=== Provided passage ===
The U.S. dollar skyrocketed to its highest level in over a week versus the Japanese yen today. A surge in Treasury yields supported the currency while pushing the Yen lower. Investors have also expected a recovery in Chinese economic growth as the country loosened its coronavirus restrictions.
The greenback jumped by as much as 0.67%, exchanging hands at 134.40 in Asian trading. This is its highest point since December 20. The Bank of Japan caused the USD/JPY pair to tumble lower with a surprise loosening of the 10-year Japanese government bond yield policy band.
That day, the Yen enjoyed its biggest one-day surge against the greenback in 24 years, gaining 3.8% on the day. Investors hoped for an eventual tightening of stimulus. However, on Wednesday, the Bank of Japan hinted that a surprise policy shift last week did not mean that it would start a broader withdrawal of monetary stimulus. This news weighed on the Japanese Yen.

=== Information provided ===
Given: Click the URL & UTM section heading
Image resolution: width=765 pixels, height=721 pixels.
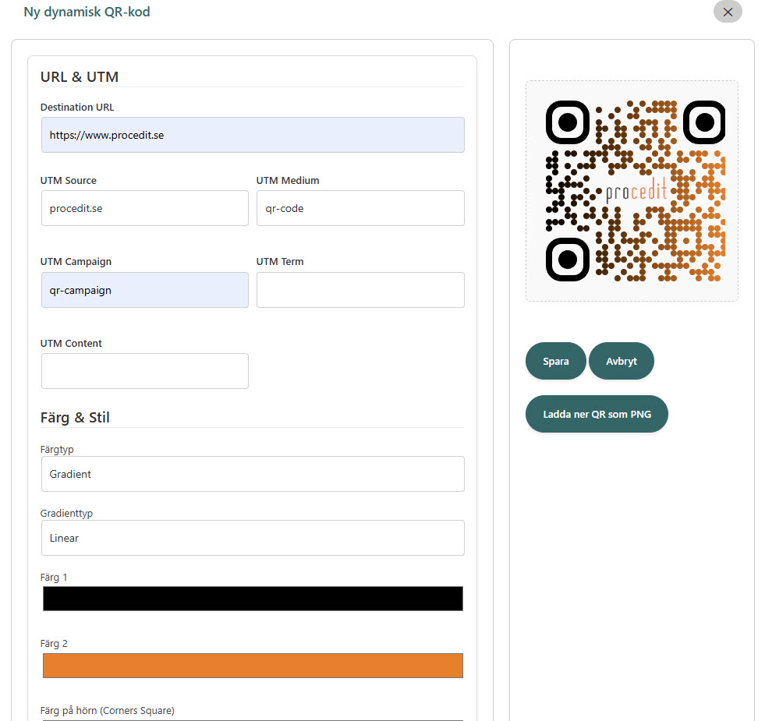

=== Required actions ===
a) Transcribe the dollar-yen passage from "The U.S. dollar" up to and including "yield policy band.".
b) In the dollar-yen passage, how much did the yen gain against the greenback on the day of its biggest one-day surge in 24 years?

=== Answers in order ===
a)
The U.S. dollar skyrocketed to its highest level in over a week versus the Japanese yen today. A surge in Treasury yields supported the currency while pushing the Yen lower. Investors have also expected a recovery in Chinese economic growth as the country loosened its coronavirus restrictions.
The greenback jumped by as much as 0.67%, exchanging hands at 134.40 in Asian trading. This is its highest point since December 20. The Bank of Japan caused the USD/JPY pair to tumble lower with a surprise loosening of the 10-year Japanese government bond yield policy band.

b) 3.8%